When you’re short, you’re told by lots and lots of people–magazine people, people who think they know more than you, tall people, other short people–that shorties just can’t wear certain things.
“Oh, don’t roll your jeans like that,” they say. “It cuts off the line of your legs. My God, it makes you look even shorter, and I didn’t even think that was possible.”
They pose their opinions as “advice”, “fashion tips”, even “wisdom”. But ultimately, this type of discourse streams from the same vein that proposes that all women be Barbies, essentially. They tell us how to do our eye makeup to make our eyes look bigger, they tell us how to contour our faces to make our noses look smaller, how to accentuate our waists to make us look thinner. And shorties, they want to dress us to make us look taller.
Now, don’t get me wrong, looking taller than you are can be fun. It’s one of the reasons why women strap on five inch heels. I mean, who doesn’t want their legs to look miles long from time to time? But that’s just the thing; yes, it can be fun to look like something you’re not on occasion (ie. Halloween), but shorties, we are short, and it’s fine for us to look short.
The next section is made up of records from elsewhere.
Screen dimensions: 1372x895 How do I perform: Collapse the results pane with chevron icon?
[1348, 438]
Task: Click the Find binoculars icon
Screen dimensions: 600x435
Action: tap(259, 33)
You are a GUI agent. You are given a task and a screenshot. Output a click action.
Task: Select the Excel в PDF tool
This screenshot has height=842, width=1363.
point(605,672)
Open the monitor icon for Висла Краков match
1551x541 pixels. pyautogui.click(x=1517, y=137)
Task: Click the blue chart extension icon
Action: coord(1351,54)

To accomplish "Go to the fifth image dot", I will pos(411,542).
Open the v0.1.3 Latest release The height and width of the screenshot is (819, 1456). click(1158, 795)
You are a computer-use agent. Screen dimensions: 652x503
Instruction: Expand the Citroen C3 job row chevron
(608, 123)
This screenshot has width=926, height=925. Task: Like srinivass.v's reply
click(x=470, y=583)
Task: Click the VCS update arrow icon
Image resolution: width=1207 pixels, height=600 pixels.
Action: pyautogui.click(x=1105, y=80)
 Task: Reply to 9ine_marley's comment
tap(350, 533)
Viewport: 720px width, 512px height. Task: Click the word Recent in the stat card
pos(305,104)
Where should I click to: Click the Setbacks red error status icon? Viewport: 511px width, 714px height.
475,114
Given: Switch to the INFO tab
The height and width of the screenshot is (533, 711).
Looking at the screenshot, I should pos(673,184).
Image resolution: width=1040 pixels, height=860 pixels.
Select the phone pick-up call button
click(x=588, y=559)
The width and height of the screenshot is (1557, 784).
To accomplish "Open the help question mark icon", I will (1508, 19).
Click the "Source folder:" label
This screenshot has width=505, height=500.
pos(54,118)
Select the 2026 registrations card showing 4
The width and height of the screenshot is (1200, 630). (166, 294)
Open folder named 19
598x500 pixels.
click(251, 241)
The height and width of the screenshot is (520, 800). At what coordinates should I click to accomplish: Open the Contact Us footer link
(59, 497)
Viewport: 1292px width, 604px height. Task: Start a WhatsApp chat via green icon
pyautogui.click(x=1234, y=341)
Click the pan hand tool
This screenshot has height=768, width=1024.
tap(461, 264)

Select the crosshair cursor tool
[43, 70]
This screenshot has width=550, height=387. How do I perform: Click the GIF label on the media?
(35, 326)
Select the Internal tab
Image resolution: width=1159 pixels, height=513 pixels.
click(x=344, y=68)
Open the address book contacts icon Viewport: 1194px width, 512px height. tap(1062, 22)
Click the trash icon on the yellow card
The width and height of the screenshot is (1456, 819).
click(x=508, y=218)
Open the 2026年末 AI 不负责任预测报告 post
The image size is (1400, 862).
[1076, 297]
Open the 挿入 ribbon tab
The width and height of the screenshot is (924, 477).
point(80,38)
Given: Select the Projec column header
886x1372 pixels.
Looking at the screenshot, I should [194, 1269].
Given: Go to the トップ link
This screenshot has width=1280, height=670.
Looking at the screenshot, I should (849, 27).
In a sense, they’re trying to be kind. I mean, people have all kinds of vicious stereotypes for short women: we’re more fragile, we’re less capable, we’re somehow more feminine and breakable than tall women. Sadly though, in seeking to find us an escape route from these stereotypes, they’re really perpetuating them. The only way for short-women stereotypes to be broken is not to make all short women look taller–it’s for short women to get out there and be badass. In all honesty, I often revel in people’s surprise when I, a mere girl of 5’3″, whip out my frickin’ longbow that’s as tall as I am and start shooting (not like Katniss OR Merida, sadly theirs are shortbows).
So, short women, I have news: it’s okay for you to rock that oversized handbag. It’s okay for you to roll your jeans. You can opt for a bold pattern–of any size you want. Of course you should be aware of the visual effect that your clothes create on you, but in all seriousness, it’s your personal style, and it should be just that: personal.